With a little more time for consideration, Starloper slowly got back to his feet. He turned to face Naviel. “It appears your opponent is still capable of fighting. This match is not over yet.”
So, he wasn’t going to open up just then. He had never been the conspiratorial, sneaky type. Never one to circumvent his rigid mannerisms ingrained within him by his deceased god in a way that would make his actions appear even slightly improper. Apparently, masquerading as a cultivator judging a tournament match didn’t count.
Nevertheless, Rieren wasn’t about to let go of the opportunity so easily. She might not be able to get any real answers right that moment, but there was one thing she could still attempt to verify.
“Alright then, Star, have it your way,” Rieren said. “But before you go, tell me just one thing. Are our goals still the same as they were? Is our ultimate target still what it has always been?”
For a second, it looked like Starloper would ignore that too. He had turned away from both competitors, about to walk back to the usual post of the match official. But just before he left, he answered Rieren’s question.
With a single, almost imperceptible nod.
Grinning to herself, Rieren took her time to rise to her feet. Her wound was still bad. Eternal Beyond would need a bit of time to heal it completely, but that was for the best.
Rieren had planned for this exact scenario.
“Why do you smile, monster?” Naviel asked as he stepped forward, brandishing his frozen-flame sword.
At the sight of Rieren getting back to her feet, the crowd had redoubled their hate. Now they were flinging vicious wishes of destruction and defeat upon her, hoping Naviel wouldn’t just teach her a lesson, but would annihilate her utterly.
It almost made Rieren laugh. So worked up after simply getting a little wet.
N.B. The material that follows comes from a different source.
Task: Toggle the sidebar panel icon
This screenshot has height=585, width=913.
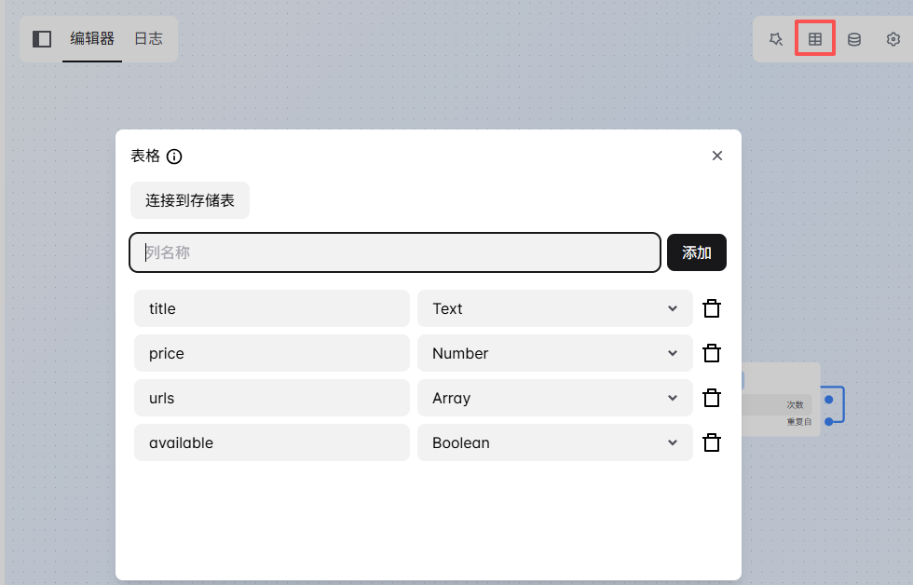Action: pyautogui.click(x=42, y=38)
“I smile because I have secured my victory,” Rieren said.
“What—”
Rieren activated Reaver Stance. With her wound partially healed, the boon from her skill wouldn’t last that long. She would need to end it quickly. But that was alright. As power filled her and pushed aside the pain with ease, as a crimson aura erupted off her skin, Rieren gripped her sword tightly and charged.
Naviel fought back with his own roar. His speed and strength were still great. That was all too evident in the blows they exchanged.
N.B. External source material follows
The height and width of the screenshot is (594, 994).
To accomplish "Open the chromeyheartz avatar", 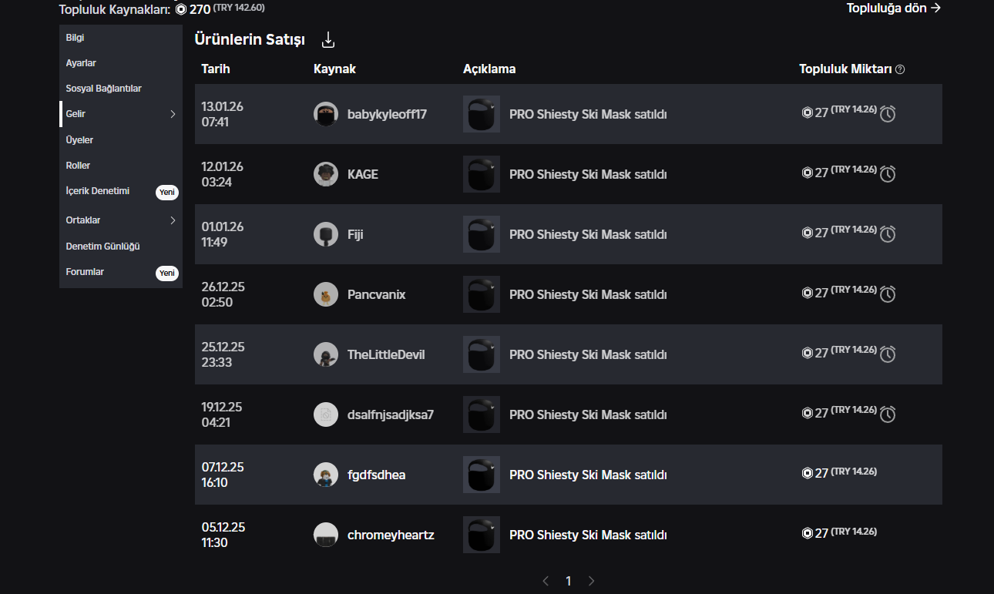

But it was fading, fast. Rieren had extinguished the flames of his subordinates. They were no doubt attempting to rekindle all the black-gold fires, but that was just another temporal factor for Rieren to take into account, just as her own healing counteracted her increased boost to her stats and abilities.
This time, Rieren gave Naviel a taste of his own medicine. She wasn’t simply using her superior swordsmanship skills to outmanoeuvre him.
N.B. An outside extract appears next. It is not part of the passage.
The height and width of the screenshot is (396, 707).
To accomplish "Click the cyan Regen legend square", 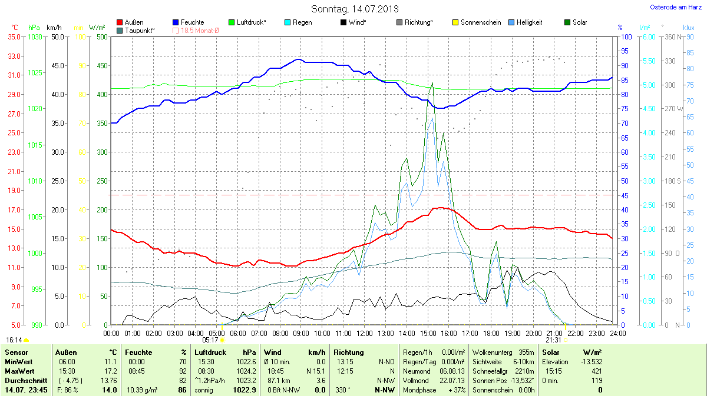I will pos(288,22).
Rieren was also adding her own raised might behind every blow. Her attack speed had risen too, overwhelming him in seconds and forcing him back step by step as he lost control of the fight. She drank in the look in his eyes, the rising panic as he knew he couldn’t defeat her. Naviel had nothing to counter her with.
This time, it was Naviel who tried to carve some space between them. He put some distance, then tried to summon his Domain, letting the free-form, destructive flames push back Rieren.
Sadly for him, Reaver Stance raised the efficacy of Rieren’s techniques and Domain too. A quick wave via Tidal Summons doused his fires with ease. Rieren rushed through the resulting explosion with nothing held back, her powerful, Fray Passage-boosted blow hammering Naviel back all the way to the arena’s wall against the stands.
He kicked himself off it, then used a skill. Rieren frowned. She had been about to end the battle with a well-timed Gale Blade, but that skill…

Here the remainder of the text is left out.